You are viewing a plain text version of this content. The canonical link for it is here.
Posted to dev@commons.apache.org by Scott Sanders <ss...@nextance.com> on 2002/01/04 02:37:29 UTC

[Digester] Supporting mixed content

Hi all,

I am trying to use Digester in a situation where some elements have
mixed content.  For example: 

<tag name="text">Beginning effective <tag
name="variableRef">EffectiveDate</tag>, the new policy will be in
effect.</tag>

So, currently Digester just appends the characters() method to the body
text and then uses it at the endElement() method.  The problem is that I
need the "Beginning effective " and the ", the new policy..." are
actually two specifically different calls to some method, like
addNode().  I know it sounds a little like DOM, but that is what I need
at the moment.

So, how do I accomplish this?  I propose changing the characters()
method to call rules bodyText() method.  To prevent breakage, then I
need the default Rule class to append these together and then use it.

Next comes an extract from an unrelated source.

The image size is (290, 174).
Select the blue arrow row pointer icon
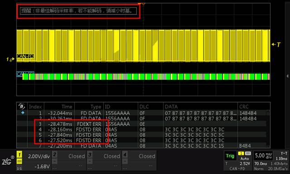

To access this functionality, a match rule would be something like
"tag/text()" (ala Xpath)

Any other ideas?  I do not want to break backward compatibility (or do
we to break compatibility, support more, and then release as 2.0?), but
I think that this is necessary to expand the flexibility of Digester.  I
will soon need to expose attributes, as I am working on a more complete
Xpath implementation.  That way we can also do something like
"tag/@name" (the name attribute of the tag element).

As far as I can see, Digester is being used for simple configuration,
but stuff like documents that contain mixed content have an impossible
time right now, and I really do not want to have to use DOM to do this.
FYI, as a random thought, Digester could not actually be used to create
a DOM right now, because of this body text issue.

Scott


--
To unsubscribe, e-mail:   <ma...@jakarta.apache.org>
For additional commands, e-mail: <ma...@jakarta.apache.org>


Re: [Digester] Supporting mixed content

Posted by "Craig R. McClanahan" <cr...@apache.org>.
On Sat, 5 Jan 2002, robert burrell donkin wrote:

> Date: Sat, 5 Jan 2002 13:50:57 +0000
> From: robert burrell donkin <ro...@mac.com>
> Reply-To: Jakarta Commons Developers List <co...@jakarta.apache.org>
> To: Jakarta Commons Developers List <co...@jakarta.apache.org>
> Subject: Re: [Digester] Supporting mixed content
>
> hi scott
>
> i'm always pretty reluctant about changes to the basic Rule interface.
>

I share this reluctance.  The kinds of documents that Digester does best
at tend to be either all-attributes or all-body-content, and I don't want
to lose the simplicity that's present for those kinds of cases.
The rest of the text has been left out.